Tollens’ Test: Description, Principle, Procedure And Result Interpretation

What Is Tollens’ Test?

Tollens’ test also referred to as silver-mirror test is a qualitative laboratory test used to distinguish between aldehyde and ketone. The test is named after a German chemist, Bernard Tollens who discovered the test. The test involves use of Tollens’ reagent which must be prepared immediately prior to its use as an explosive substrate can be formed if it is allowed to dry.  In Tollens’ reaction, an aldehyde is oxidized to a carboxylic acid while the silver ion is reduced to silver metal, which deposits as a thin film on the inner surface of the glass. In other words, aldehydes give a grey black precipitate or a silver mirror when freshly prepared Tollens’ reagent is added to the solution.

Objective Of Tollens’ Test

  • To distinguish between aldehydic and ketonic functional groups.
  • To distinguish between reducing and non-reducing sugars.

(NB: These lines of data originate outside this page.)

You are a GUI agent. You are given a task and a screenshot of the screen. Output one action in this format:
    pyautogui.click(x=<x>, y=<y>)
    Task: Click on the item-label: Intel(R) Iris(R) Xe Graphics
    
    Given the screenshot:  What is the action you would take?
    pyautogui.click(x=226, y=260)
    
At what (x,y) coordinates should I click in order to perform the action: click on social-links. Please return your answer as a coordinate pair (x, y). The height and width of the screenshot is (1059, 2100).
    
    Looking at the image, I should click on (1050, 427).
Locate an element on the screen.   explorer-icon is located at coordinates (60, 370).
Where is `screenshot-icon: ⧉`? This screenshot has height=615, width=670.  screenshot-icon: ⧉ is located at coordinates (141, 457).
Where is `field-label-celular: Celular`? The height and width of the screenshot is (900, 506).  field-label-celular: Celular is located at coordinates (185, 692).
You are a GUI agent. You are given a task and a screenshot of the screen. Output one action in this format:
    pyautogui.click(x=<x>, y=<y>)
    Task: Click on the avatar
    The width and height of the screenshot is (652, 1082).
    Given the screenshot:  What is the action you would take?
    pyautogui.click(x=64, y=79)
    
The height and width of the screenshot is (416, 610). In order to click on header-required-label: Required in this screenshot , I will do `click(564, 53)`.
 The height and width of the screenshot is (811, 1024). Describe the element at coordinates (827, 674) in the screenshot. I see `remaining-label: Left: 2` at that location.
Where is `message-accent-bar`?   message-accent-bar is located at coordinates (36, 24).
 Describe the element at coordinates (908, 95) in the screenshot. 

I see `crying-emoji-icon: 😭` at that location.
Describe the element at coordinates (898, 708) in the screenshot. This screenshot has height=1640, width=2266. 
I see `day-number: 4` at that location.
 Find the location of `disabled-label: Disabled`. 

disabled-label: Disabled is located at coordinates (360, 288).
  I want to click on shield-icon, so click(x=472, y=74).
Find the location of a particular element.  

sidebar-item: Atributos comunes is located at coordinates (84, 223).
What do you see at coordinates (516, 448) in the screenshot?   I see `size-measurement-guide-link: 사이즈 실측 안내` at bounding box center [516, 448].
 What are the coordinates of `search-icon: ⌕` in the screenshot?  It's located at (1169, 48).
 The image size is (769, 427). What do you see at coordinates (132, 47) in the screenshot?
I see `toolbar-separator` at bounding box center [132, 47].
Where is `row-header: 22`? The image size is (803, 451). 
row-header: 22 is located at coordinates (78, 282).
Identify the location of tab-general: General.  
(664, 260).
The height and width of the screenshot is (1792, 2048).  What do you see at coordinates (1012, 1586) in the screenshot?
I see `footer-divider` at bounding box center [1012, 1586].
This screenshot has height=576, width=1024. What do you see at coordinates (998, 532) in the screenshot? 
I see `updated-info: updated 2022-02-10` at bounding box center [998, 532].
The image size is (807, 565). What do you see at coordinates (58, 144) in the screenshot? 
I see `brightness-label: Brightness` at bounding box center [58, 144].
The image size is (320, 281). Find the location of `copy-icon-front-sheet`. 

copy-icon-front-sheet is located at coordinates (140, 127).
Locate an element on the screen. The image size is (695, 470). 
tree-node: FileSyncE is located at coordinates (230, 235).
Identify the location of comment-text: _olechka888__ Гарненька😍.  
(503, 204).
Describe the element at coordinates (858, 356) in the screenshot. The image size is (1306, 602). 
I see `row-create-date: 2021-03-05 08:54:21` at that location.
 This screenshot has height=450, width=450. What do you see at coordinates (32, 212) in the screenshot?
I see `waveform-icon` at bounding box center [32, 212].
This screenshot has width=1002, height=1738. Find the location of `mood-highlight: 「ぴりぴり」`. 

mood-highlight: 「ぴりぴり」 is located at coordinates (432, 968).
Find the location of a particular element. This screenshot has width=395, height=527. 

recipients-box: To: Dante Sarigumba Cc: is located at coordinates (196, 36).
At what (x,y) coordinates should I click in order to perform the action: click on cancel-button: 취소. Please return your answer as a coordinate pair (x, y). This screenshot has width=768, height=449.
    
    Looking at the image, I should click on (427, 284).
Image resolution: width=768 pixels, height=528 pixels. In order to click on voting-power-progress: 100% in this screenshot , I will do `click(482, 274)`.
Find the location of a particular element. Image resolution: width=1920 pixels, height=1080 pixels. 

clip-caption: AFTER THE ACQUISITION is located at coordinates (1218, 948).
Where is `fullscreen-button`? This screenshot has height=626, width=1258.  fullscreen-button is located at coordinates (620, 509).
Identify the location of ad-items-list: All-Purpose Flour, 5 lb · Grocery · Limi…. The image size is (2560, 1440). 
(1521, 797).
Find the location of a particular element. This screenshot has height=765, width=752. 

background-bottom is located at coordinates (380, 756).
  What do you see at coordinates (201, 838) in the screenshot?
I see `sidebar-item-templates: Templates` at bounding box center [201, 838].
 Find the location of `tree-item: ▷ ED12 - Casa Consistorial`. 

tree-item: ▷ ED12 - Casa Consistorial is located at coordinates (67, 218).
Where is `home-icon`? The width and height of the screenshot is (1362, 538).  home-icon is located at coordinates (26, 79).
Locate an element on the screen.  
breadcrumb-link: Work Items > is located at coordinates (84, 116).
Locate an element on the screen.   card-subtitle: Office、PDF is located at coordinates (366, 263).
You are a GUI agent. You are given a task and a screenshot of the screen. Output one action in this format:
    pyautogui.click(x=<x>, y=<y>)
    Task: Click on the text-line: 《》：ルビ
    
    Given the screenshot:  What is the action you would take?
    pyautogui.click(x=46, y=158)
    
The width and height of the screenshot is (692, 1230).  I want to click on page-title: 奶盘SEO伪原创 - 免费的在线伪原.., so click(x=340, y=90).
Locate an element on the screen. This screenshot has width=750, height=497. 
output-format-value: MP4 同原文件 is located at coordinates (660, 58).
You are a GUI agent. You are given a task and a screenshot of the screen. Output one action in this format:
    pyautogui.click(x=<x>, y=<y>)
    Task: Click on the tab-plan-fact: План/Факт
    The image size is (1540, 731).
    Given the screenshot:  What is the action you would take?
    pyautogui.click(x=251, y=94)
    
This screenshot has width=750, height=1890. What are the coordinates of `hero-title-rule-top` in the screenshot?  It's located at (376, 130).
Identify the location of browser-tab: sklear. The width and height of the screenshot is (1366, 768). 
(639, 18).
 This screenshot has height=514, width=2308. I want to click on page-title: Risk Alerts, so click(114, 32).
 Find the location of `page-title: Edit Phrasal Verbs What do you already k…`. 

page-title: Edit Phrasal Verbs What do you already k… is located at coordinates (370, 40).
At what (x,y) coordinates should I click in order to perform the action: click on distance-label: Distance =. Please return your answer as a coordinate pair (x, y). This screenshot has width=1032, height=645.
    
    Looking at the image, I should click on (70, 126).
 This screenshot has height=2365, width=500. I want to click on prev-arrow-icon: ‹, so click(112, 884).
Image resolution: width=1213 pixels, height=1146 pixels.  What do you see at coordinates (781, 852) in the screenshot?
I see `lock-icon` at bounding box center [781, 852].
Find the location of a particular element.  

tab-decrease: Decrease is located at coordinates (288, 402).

Principle Of Tollens’ Test

Tollens’ reagent works on the fact that aldehydes are easily oxidized to the carboxylic acid using any mild oxidizing agents. Unlike aldehyde compounds, ketone-containing compounds cannot be easily oxidized to their respective carboxylic acids using mild oxidizing agents. Strong oxidizing agents are required to oxidize a ketone-containing compound.

Tollens’ reagent acts as a mild oxidizing agent and can easily oxidize an aldehyde. An aldehyde gives the positive test result for the Tollens’ test while most of the ketone give a negative test except ketones with alpha-hydroxy group. The reactants used to prepare Tollens’ reagent are aqueous silver nitrate solution (AGNO3), concentrated ammonia solution (NH3) and aqueous sodium hydroxide (NaOH). The role of NaOH is to maintain the basic PH of the solution.

When a compound containing an aldehyde group is reacted with a Tollen’s reagent also referred to as ammoniacal silver nitrate solution, the diamminosilver(I) ion-Ag(NH3)2+in the reagent, though a very weak oxidizing agent, oxidizes aldehydes to carboxylate anions. On the other hand, silver is reduced from the +1 oxidation state [of Ag(NH3)2+ ] to metallic silver. If the rate of reaction is slow and the walls of the vessel are clean, metallic silver deposits on the walls of the test tube as a mirror, if not, it deposits as a gray-to-black precipitate. On the contrary, if a ketone-containing compound without alpha-hydroxyl group is warmed with Tollens’ reagent (ammoniacal silver nitrate solution), no silver mirror or black precipitate is generated; in fact, there is no change in the reaction.


Reagent And Material Required


  • Tollens’ Reagent
  • Test solution/sample

Material Required

  • Test tubes
  • Test tube stand
  • Pipette
  • Water bath

Tollens’ Test Procedure

  1. Take two clean dry, test tubes and add 1 ml of the test solution/sample in one test tube.
  2. Similarly, take 1 ml of distilled water in another test tube to act as control.
  3. Add 2 ml of Tollens’ reagent to both test tubes.
  4. Keep both the test tubes in a water bath for at least 2 minutes.
  5. Observe the development of color in the test tube.

Tollens’ Test Result Interpretation

  • Positive Test: A positive Tollens’ test is indicated by formation of dark grey precipitate or silver mirror on the bottom and sides of the test tube. This confirms the analyte or sample contains an aldehydic functional group or reducing sugars/Aldoses present.
  • Negative Test: A negative Tollens’ test is indicated by absence of dark-grey precipitate or no change in the reaction. This confirms absence of aldehydic functional group in the sample or reducing sugar/Aldoses absent.

Limitation Of Tollens’ Test

  • Some carbohydrates that do not have an aldehyde group might give a positive result on Tollens test because of the isomerization of such sugars under alkaline conditions.
  • The test involves use of Tollens’ reagent which must be prepared immediately prior to its use as an explosive substrate can be formed if it is allowed to dry.